Très populaire dans les pays russophones, VKontakte, anciennement Mail.ru, est un réseau social qui compte près de 100 millions d’abonnés, majoritairement russes. Fondée en 2006 par Pavel Durov, le concepteur de la messagerie sécurisée Telegram, ce réseau luttait depuis toujours pour conserver son indépendance. Il appartient désormais au Kremlin qui peut contrôler la majeure partie de ses décisions.

L’indépendance en question

Déjà en 2011, VKontakte avait dû publier dans la presse une lettre ouverte intitulée « VKontakte restera indépendant » pour rassurer ses utilisateurs, après l’arrivée de nouveaux actionnaires particulièrement favorable aux demandes du Kremlin. Un an plus tard, les services de renseignement demandaient au site de bloquer les comptes de l’opposant  Alexeï Navalny. À l’époque, le réseau était le principal lieu d’expression de l’opposition des militants et des organisations.

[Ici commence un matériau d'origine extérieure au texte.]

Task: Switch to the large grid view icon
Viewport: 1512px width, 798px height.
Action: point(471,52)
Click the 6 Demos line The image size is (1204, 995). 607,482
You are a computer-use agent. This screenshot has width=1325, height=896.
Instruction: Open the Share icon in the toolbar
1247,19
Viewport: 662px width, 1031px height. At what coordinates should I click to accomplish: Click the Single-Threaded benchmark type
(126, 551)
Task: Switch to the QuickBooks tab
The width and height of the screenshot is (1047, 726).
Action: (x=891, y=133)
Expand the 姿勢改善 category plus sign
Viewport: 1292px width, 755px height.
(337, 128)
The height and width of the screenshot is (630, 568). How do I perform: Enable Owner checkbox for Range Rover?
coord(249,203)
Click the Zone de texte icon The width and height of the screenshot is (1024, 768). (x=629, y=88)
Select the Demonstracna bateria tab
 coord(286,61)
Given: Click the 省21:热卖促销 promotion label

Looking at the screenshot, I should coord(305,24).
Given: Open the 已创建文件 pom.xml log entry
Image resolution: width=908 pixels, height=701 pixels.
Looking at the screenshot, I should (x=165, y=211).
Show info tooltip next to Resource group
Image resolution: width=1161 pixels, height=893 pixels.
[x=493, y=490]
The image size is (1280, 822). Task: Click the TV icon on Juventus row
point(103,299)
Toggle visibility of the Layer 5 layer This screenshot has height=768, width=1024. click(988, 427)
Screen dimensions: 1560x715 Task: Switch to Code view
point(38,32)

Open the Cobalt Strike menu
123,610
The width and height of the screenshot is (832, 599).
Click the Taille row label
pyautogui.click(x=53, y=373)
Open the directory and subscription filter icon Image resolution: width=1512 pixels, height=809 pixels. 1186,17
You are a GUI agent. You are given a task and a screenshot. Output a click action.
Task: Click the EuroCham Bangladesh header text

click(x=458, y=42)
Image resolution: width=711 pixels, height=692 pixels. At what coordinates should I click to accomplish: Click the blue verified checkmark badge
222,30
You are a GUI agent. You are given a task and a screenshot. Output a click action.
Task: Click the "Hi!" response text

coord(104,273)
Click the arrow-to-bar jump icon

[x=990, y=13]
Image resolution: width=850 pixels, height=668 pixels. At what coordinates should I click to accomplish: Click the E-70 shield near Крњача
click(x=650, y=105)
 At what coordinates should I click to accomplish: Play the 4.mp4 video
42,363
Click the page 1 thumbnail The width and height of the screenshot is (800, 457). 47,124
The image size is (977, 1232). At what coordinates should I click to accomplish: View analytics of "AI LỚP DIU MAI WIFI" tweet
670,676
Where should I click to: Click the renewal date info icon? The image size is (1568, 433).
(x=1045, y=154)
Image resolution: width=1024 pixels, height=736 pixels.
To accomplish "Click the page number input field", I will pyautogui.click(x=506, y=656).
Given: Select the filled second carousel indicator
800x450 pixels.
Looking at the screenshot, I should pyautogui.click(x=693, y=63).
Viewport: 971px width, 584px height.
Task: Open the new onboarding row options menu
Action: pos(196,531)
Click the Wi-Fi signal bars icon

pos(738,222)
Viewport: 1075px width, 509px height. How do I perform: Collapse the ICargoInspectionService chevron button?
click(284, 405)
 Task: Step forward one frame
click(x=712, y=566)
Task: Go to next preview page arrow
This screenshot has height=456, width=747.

En 2013, le Service fédéral de sécurité de la Fédération de Russie avait exigé l’accès aux comptes de militants ukrainiens engagés dans des manifestations pro-européennes sur la place Maidan à Kiev. Pavel Durov avait ensuite quitté le pays en 2014, pour ne jamais y revenir. Il a acquis la nationalité française en août dernier.

Les sociétés Sogaz, Gazprom et Gazprombank ont été utilisées par le Kremlin pour atteindre le réseau social. La liquidation de la part du milliardaire russe Alisher Ousmanov, qui contrôlait une partie importante de la société mère de VKontakte, a complètement changé le centre de gravité du groupe. En parallèle, Gazprombank, une banque privée russe contrôlée par l’entreprise Gazprom, a porté sa participation dans le groupe de 36 % à 45 %, avant de confier vendredi ses parts à Gazprom-Media, la branche médiatique de la maison-mère.

La transaction n’a pas une grande valeur économique puisque les deux sociétés Gazprom recevront moins de 5 % des bénéfices. Il s’agit avant tout d’en faire un instrument d’influence.